(Record list)
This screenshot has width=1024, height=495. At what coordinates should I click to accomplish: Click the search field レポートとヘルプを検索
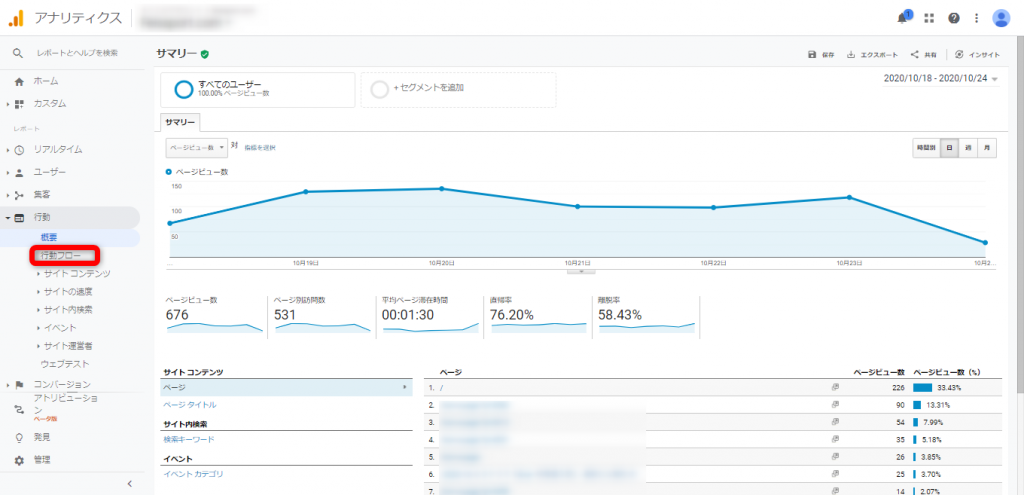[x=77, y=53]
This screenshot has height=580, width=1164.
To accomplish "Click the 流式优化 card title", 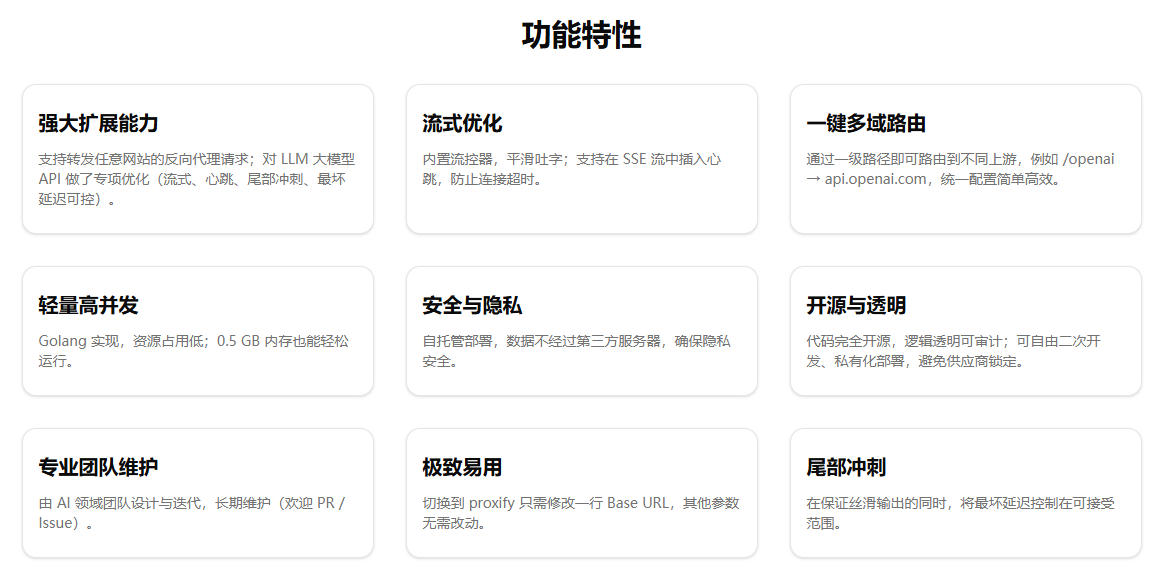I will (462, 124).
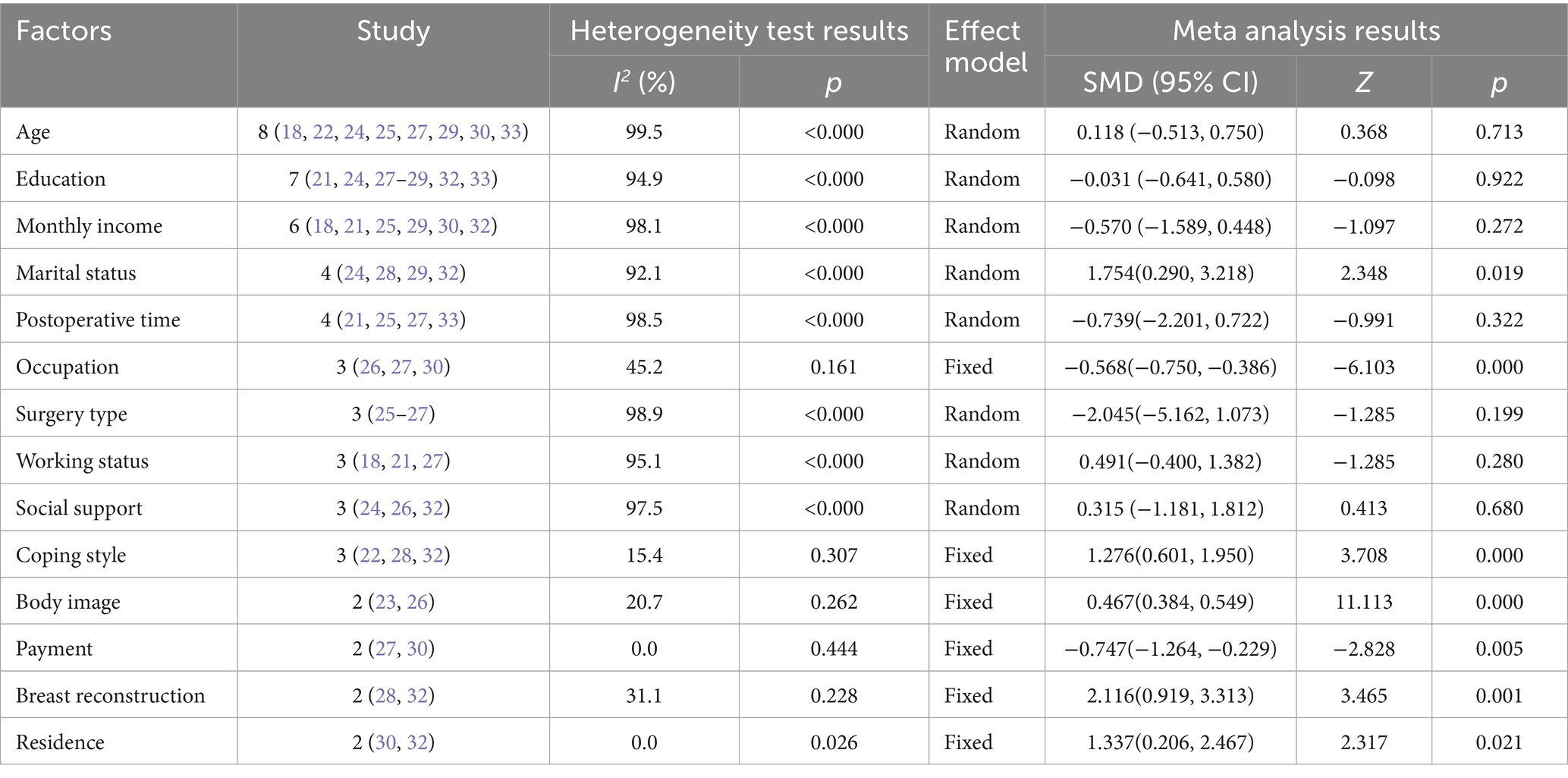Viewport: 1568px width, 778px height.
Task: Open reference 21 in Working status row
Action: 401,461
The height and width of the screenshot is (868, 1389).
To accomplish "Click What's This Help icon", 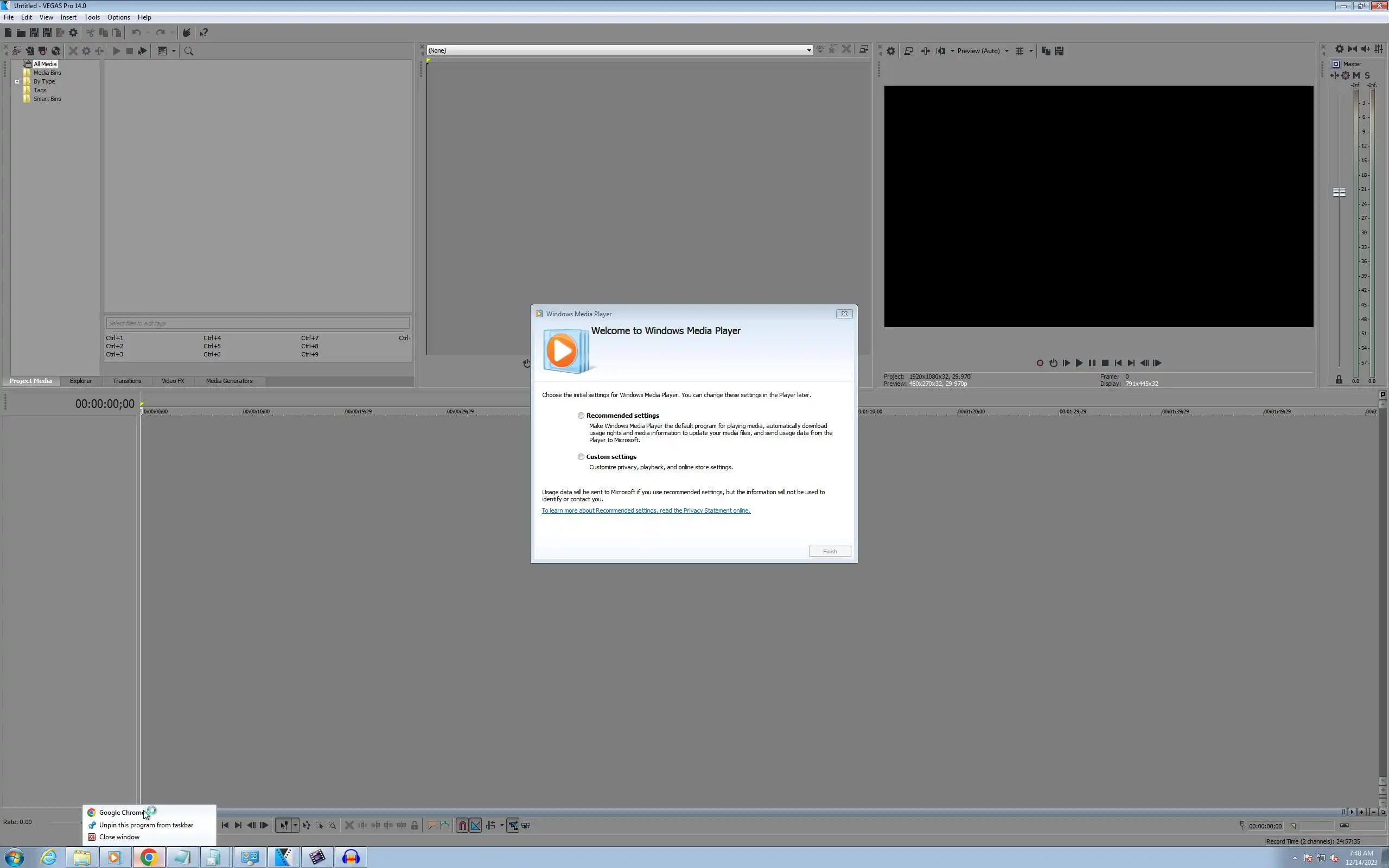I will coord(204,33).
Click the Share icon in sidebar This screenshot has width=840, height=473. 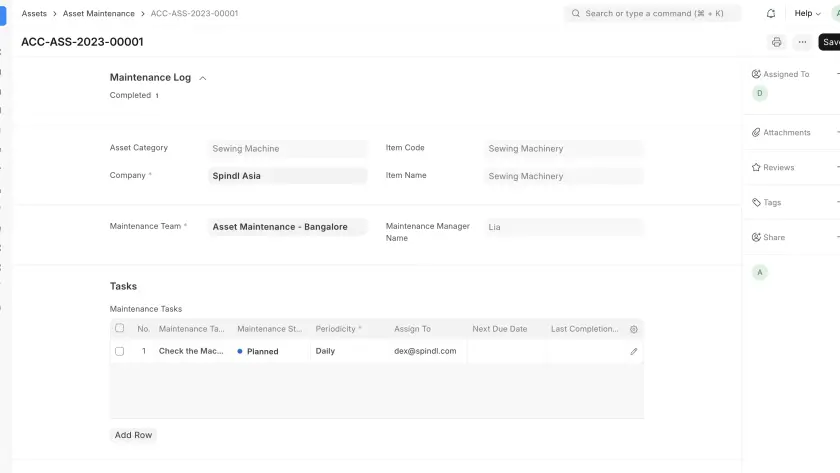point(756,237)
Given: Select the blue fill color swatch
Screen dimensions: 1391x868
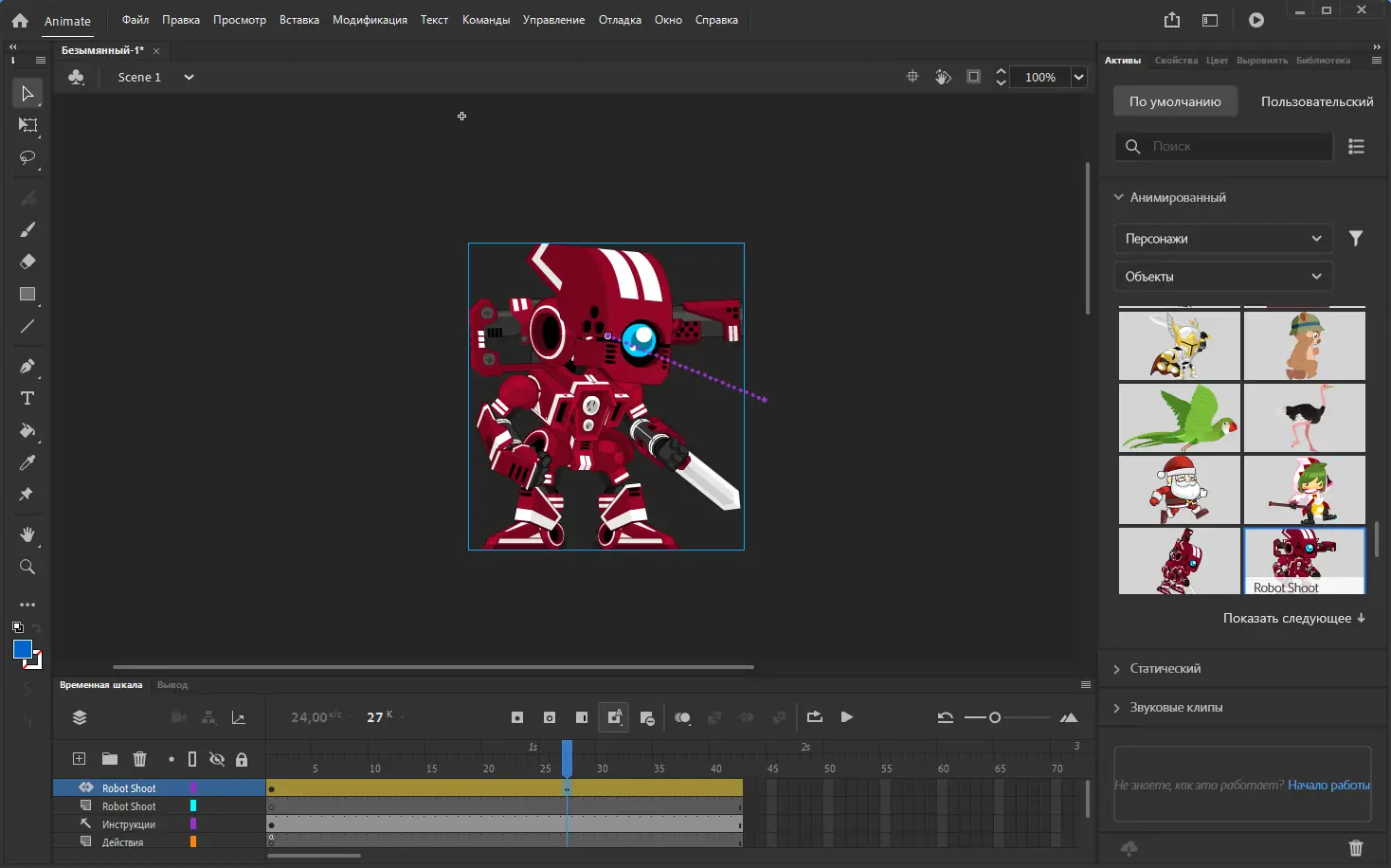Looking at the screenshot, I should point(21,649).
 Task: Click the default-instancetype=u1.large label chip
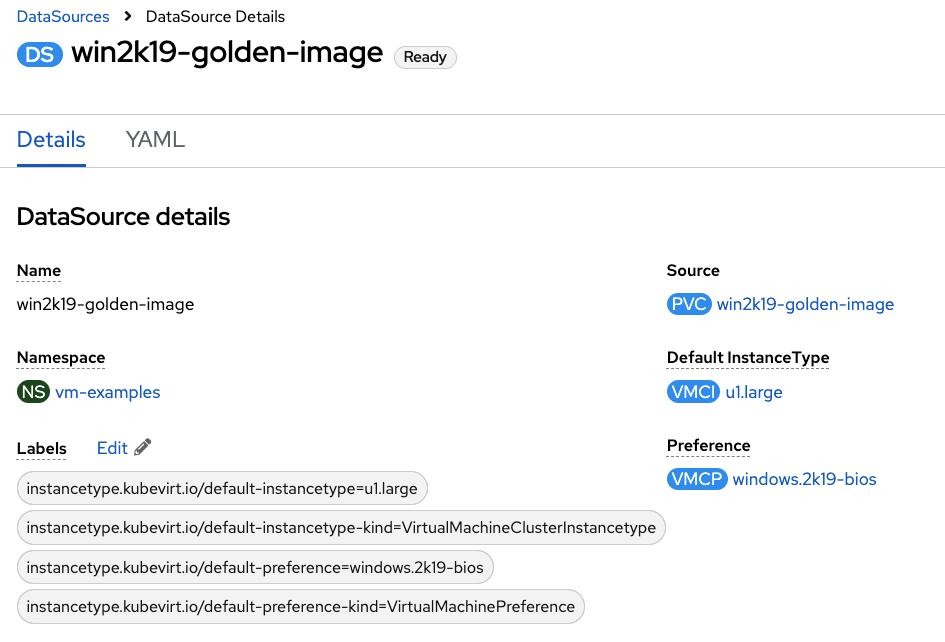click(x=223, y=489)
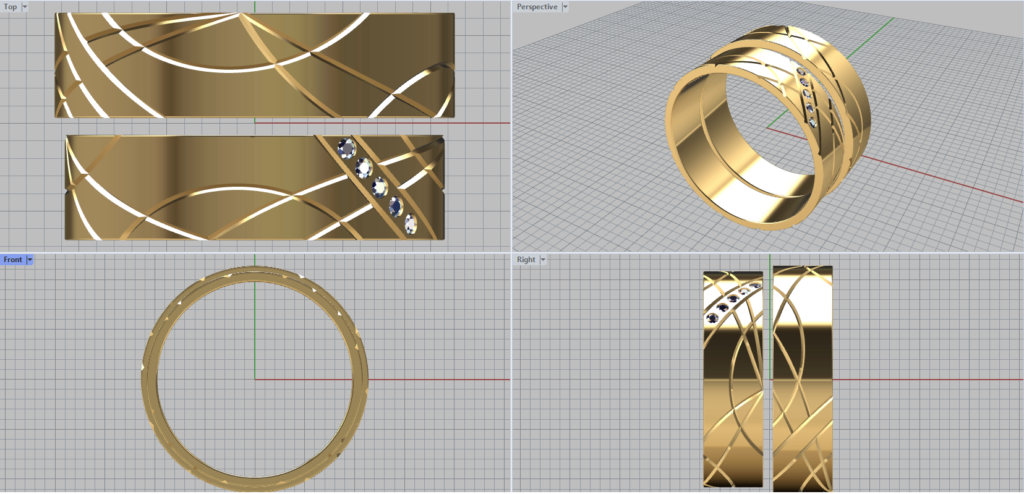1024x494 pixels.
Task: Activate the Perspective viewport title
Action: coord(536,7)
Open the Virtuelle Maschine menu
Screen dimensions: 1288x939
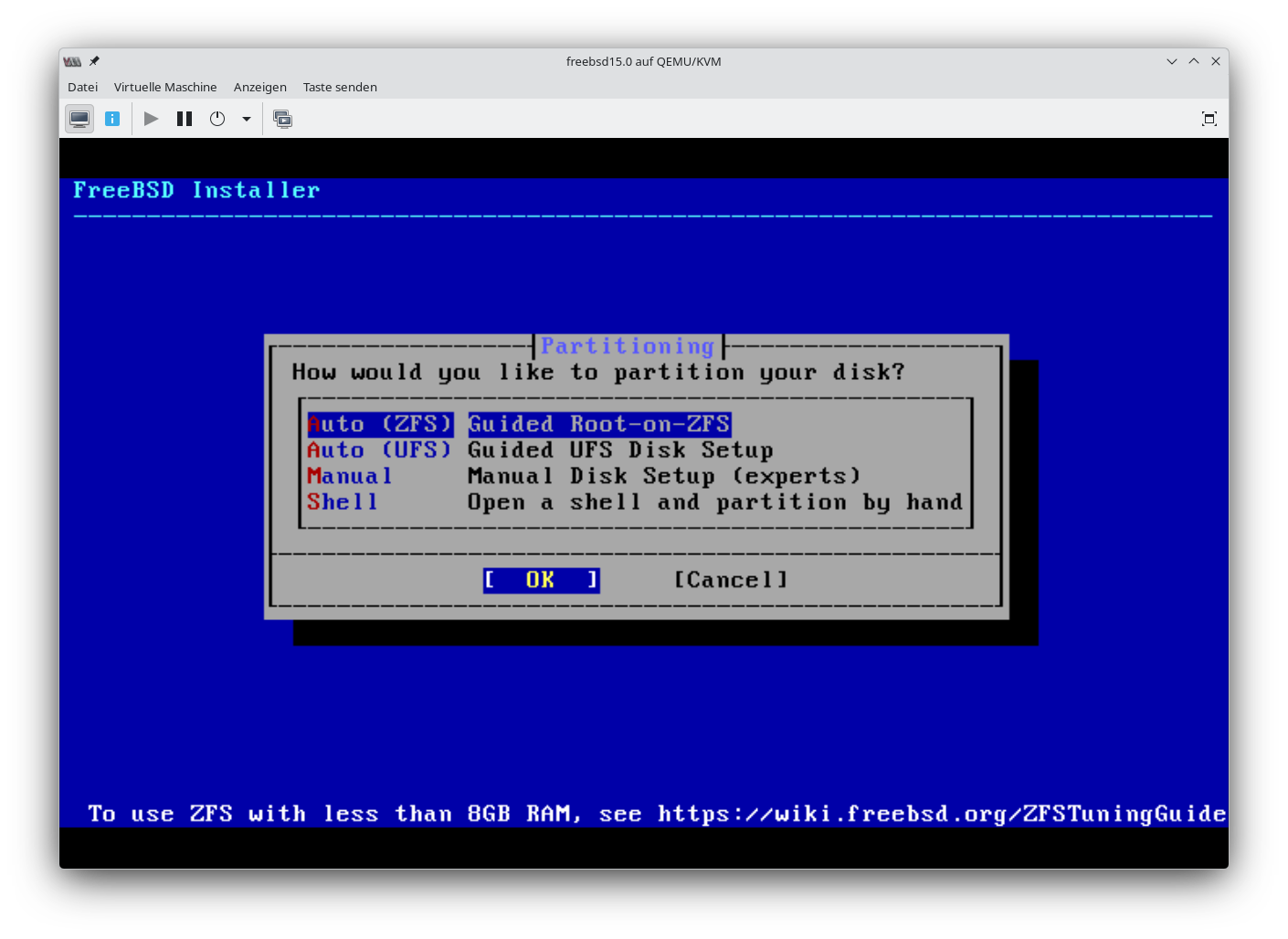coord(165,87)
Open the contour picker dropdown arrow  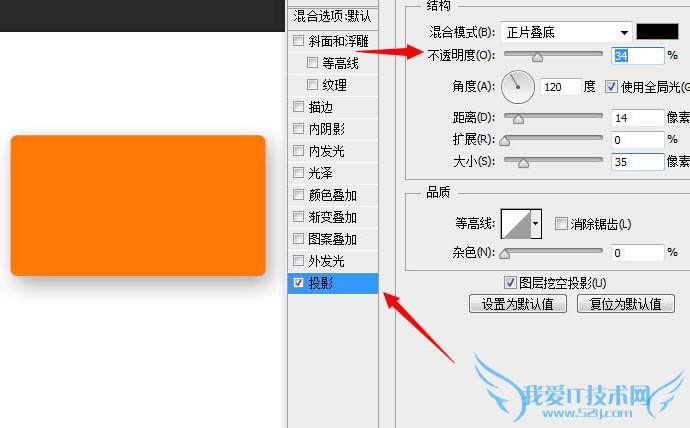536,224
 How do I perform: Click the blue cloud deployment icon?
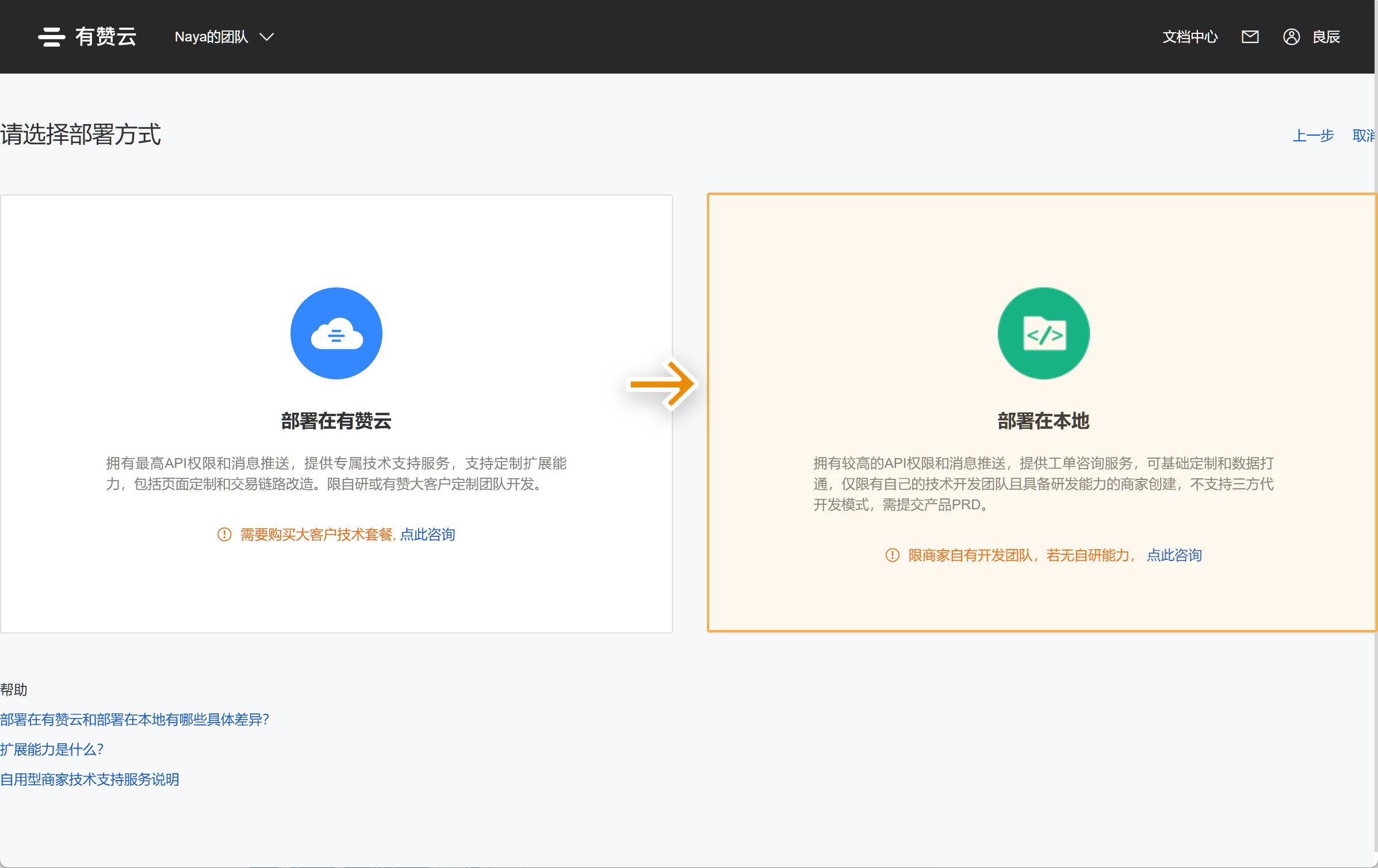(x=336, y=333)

(Goal)
Reproduce everything in the listing from its first line down to the line containing "[x=77, y=53]", both ends included, omitting the pictures.

(Answer to this task)
This screenshot has width=1024, height=495. At what coordinates should I click to accomplish: Click the search field レポートとヘルプを検索
[x=77, y=53]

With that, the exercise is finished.